▸ WHAT TO WORK ON: Reproduce the entries below, replacing every occurrence of "cyan" with "teal" and leaving all other text unchanged.
---*---
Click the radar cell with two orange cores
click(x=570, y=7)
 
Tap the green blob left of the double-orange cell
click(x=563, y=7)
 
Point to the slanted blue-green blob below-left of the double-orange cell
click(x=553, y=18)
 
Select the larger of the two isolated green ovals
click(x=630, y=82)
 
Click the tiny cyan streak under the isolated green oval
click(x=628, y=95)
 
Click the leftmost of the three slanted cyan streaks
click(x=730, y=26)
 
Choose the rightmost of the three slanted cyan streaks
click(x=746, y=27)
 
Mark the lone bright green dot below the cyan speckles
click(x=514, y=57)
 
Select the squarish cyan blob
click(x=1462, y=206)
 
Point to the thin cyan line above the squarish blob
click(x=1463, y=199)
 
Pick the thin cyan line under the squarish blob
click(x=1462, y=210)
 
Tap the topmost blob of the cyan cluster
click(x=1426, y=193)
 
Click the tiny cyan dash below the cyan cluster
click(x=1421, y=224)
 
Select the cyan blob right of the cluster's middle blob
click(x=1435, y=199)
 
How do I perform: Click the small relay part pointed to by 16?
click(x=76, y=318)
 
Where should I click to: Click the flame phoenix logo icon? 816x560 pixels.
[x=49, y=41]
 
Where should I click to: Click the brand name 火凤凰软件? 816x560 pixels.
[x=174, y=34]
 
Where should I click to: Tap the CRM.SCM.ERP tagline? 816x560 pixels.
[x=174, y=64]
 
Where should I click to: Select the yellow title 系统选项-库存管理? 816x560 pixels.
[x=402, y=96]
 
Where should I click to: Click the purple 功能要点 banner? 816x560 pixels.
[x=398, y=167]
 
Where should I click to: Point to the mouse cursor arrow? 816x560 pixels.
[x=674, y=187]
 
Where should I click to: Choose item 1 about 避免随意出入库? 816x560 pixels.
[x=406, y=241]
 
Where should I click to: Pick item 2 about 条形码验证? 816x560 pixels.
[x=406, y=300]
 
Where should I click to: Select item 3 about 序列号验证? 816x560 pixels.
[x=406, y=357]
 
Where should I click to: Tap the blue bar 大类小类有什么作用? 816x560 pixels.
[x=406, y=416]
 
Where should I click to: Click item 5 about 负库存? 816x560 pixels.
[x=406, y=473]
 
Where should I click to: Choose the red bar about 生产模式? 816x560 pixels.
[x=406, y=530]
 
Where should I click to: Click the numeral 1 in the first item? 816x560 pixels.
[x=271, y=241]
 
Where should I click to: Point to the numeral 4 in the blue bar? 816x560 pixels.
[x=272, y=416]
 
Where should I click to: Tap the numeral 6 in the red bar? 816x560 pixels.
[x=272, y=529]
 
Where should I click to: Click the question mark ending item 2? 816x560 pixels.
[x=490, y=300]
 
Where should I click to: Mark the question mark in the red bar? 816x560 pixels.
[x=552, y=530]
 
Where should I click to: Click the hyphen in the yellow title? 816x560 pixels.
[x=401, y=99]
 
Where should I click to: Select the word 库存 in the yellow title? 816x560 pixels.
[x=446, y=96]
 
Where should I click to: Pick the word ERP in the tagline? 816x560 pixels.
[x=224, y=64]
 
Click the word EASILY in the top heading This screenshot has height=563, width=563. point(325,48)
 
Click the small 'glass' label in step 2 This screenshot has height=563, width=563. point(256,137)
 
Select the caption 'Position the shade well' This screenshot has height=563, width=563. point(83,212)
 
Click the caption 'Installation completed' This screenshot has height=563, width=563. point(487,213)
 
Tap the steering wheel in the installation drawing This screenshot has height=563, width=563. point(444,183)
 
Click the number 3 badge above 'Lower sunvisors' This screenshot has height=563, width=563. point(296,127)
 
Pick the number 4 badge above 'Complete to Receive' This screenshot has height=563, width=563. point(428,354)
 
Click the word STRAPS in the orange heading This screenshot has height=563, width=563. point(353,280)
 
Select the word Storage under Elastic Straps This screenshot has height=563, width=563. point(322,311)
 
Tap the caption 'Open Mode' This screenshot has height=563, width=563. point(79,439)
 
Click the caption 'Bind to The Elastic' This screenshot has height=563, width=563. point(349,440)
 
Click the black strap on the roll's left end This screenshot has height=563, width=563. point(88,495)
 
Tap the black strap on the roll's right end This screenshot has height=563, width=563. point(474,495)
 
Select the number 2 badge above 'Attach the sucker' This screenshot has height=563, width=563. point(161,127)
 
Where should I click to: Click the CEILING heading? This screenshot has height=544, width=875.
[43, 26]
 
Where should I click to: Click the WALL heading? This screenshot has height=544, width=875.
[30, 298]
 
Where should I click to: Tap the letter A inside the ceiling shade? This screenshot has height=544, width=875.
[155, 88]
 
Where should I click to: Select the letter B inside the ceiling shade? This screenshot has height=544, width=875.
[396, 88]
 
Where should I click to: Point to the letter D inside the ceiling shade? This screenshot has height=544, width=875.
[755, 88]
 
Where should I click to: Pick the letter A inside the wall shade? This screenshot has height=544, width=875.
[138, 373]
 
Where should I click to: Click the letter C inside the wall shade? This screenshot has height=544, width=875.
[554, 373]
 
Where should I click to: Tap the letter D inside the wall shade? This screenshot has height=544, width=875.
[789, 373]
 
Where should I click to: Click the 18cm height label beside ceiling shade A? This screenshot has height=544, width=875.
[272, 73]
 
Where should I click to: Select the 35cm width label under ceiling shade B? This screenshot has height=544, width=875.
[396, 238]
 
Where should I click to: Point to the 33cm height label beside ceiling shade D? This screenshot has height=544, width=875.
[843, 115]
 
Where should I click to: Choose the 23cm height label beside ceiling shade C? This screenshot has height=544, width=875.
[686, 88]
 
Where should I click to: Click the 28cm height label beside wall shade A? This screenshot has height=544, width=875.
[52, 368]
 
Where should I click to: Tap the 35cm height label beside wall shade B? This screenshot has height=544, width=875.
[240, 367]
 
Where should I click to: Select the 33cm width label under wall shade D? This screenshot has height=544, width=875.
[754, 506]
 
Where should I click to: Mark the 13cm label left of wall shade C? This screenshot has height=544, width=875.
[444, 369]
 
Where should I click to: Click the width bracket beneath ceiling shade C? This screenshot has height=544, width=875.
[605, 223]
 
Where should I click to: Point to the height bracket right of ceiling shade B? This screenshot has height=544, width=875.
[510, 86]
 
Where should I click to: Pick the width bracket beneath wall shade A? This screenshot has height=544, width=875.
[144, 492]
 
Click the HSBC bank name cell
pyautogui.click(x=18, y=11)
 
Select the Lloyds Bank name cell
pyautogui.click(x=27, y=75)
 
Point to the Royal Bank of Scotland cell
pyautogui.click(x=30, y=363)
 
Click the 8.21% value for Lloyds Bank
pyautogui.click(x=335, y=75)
---*---
▸ RESPONSE TO THE EXERCISE:
Click the radar cell with two orange cores
click(x=570, y=7)
 
Tap the green blob left of the double-orange cell
click(x=563, y=7)
 
Point to the slanted blue-green blob below-left of the double-orange cell
click(x=553, y=18)
 
Select the larger of the two isolated green ovals
click(x=630, y=82)
 
Click the tiny teal streak under the isolated green oval
click(x=628, y=95)
 
Click the leftmost of the three slanted teal streaks
click(x=730, y=26)
 
Choose the rightmost of the three slanted teal streaks
click(x=746, y=27)
 
Mark the lone bright green dot below the teal speckles
click(x=514, y=57)
 
Select the squarish teal blob
click(x=1462, y=206)
 
Point to the thin teal line above the squarish blob
click(x=1463, y=199)
 
Pick the thin teal line under the squarish blob
click(x=1462, y=210)
 
Tap the topmost blob of the teal cluster
click(x=1426, y=193)
 
Click the tiny teal dash below the teal cluster
click(x=1421, y=224)
 
Select the teal blob right of the cluster's middle blob
click(x=1435, y=199)
 
How do I perform: Click the small relay part pointed to by 16?
click(x=76, y=318)
 
Where should I click to: Click the flame phoenix logo icon? 816x560 pixels.
[x=49, y=41]
 
Where should I click to: Click the brand name 火凤凰软件? 816x560 pixels.
[x=174, y=34]
 
Where should I click to: Tap the CRM.SCM.ERP tagline? 816x560 pixels.
[x=174, y=64]
 
Where should I click to: Select the yellow title 系统选项-库存管理? 816x560 pixels.
[x=402, y=96]
 
Where should I click to: Click the purple 功能要点 banner? 816x560 pixels.
[x=398, y=167]
 
Where should I click to: Point to the mouse cursor arrow? 816x560 pixels.
[x=674, y=187]
 
Where should I click to: Choose item 1 about 避免随意出入库? 816x560 pixels.
[x=406, y=241]
 
Where should I click to: Pick item 2 about 条形码验证? 816x560 pixels.
[x=406, y=300]
 
Where should I click to: Select item 3 about 序列号验证? 816x560 pixels.
[x=406, y=357]
 
Where should I click to: Tap the blue bar 大类小类有什么作用? 816x560 pixels.
[x=406, y=416]
 
Where should I click to: Click item 5 about 负库存? 816x560 pixels.
[x=406, y=473]
 
Where should I click to: Choose the red bar about 生产模式? 816x560 pixels.
[x=406, y=530]
 
Where should I click to: Click the numeral 1 in the first item? 816x560 pixels.
[x=271, y=241]
 
Where should I click to: Point to the numeral 4 in the blue bar? 816x560 pixels.
[x=272, y=416]
 
Where should I click to: Tap the numeral 6 in the red bar? 816x560 pixels.
[x=272, y=529]
 
Where should I click to: Click the question mark ending item 2? 816x560 pixels.
[x=490, y=300]
 
Where should I click to: Mark the question mark in the red bar? 816x560 pixels.
[x=552, y=530]
 
Where should I click to: Click the hyphen in the yellow title? 816x560 pixels.
[x=401, y=99]
 
Where should I click to: Select the word 库存 in the yellow title? 816x560 pixels.
[x=446, y=96]
 
Where should I click to: Pick the word ERP in the tagline? 816x560 pixels.
[x=224, y=64]
 
Click the word EASILY in the top heading This screenshot has height=563, width=563. point(325,48)
 
Click the small 'glass' label in step 2 This screenshot has height=563, width=563. point(256,137)
 
Select the caption 'Position the shade well' This screenshot has height=563, width=563. point(83,212)
 
Click the caption 'Installation completed' This screenshot has height=563, width=563. point(487,213)
 
Tap the steering wheel in the installation drawing This screenshot has height=563, width=563. point(444,183)
 
Click the number 3 badge above 'Lower sunvisors' This screenshot has height=563, width=563. point(296,127)
 
Pick the number 4 badge above 'Complete to Receive' This screenshot has height=563, width=563. point(428,354)
 
Click the word STRAPS in the orange heading This screenshot has height=563, width=563. point(353,280)
 
Select the word Storage under Elastic Straps This screenshot has height=563, width=563. point(322,311)
 
Tap the caption 'Open Mode' This screenshot has height=563, width=563. point(79,439)
 
Click the caption 'Bind to The Elastic' This screenshot has height=563, width=563. point(349,440)
 
Click the black strap on the roll's left end This screenshot has height=563, width=563. point(88,495)
 
Tap the black strap on the roll's right end This screenshot has height=563, width=563. point(474,495)
 
Select the number 2 badge above 'Attach the sucker' This screenshot has height=563, width=563. point(161,127)
 
Where should I click to: Click the CEILING heading? This screenshot has height=544, width=875.
[43, 26]
 
Where should I click to: Click the WALL heading? This screenshot has height=544, width=875.
[30, 298]
 
Where should I click to: Tap the letter A inside the ceiling shade? This screenshot has height=544, width=875.
[155, 88]
 
Where should I click to: Select the letter B inside the ceiling shade? This screenshot has height=544, width=875.
[396, 88]
 
Where should I click to: Point to the letter D inside the ceiling shade? This screenshot has height=544, width=875.
[755, 88]
 
Where should I click to: Pick the letter A inside the wall shade? This screenshot has height=544, width=875.
[138, 373]
 
Where should I click to: Click the letter C inside the wall shade? This screenshot has height=544, width=875.
[554, 373]
 
Where should I click to: Tap the letter D inside the wall shade? This screenshot has height=544, width=875.
[789, 373]
 
Where should I click to: Click the 18cm height label beside ceiling shade A? This screenshot has height=544, width=875.
[272, 73]
 
Where should I click to: Select the 35cm width label under ceiling shade B? This screenshot has height=544, width=875.
[396, 238]
 
Where should I click to: Point to the 33cm height label beside ceiling shade D? This screenshot has height=544, width=875.
[843, 115]
 
Where should I click to: Choose the 23cm height label beside ceiling shade C? This screenshot has height=544, width=875.
[686, 88]
 
Where should I click to: Click the 28cm height label beside wall shade A? This screenshot has height=544, width=875.
[52, 368]
 
Where should I click to: Tap the 35cm height label beside wall shade B? This screenshot has height=544, width=875.
[240, 367]
 
Where should I click to: Select the 33cm width label under wall shade D? This screenshot has height=544, width=875.
[754, 506]
 
Where should I click to: Mark the 13cm label left of wall shade C? This screenshot has height=544, width=875.
[444, 369]
 
Where should I click to: Click the width bracket beneath ceiling shade C? This screenshot has height=544, width=875.
[605, 223]
 
Where should I click to: Point to the height bracket right of ceiling shade B? This screenshot has height=544, width=875.
[510, 86]
 
Where should I click to: Pick the width bracket beneath wall shade A? This screenshot has height=544, width=875.
[144, 492]
 
Click the HSBC bank name cell
pyautogui.click(x=18, y=11)
 
Select the Lloyds Bank name cell
pyautogui.click(x=27, y=75)
 
Point to the Royal Bank of Scotland cell
pyautogui.click(x=30, y=363)
 
Click the 8.21% value for Lloyds Bank
pyautogui.click(x=335, y=75)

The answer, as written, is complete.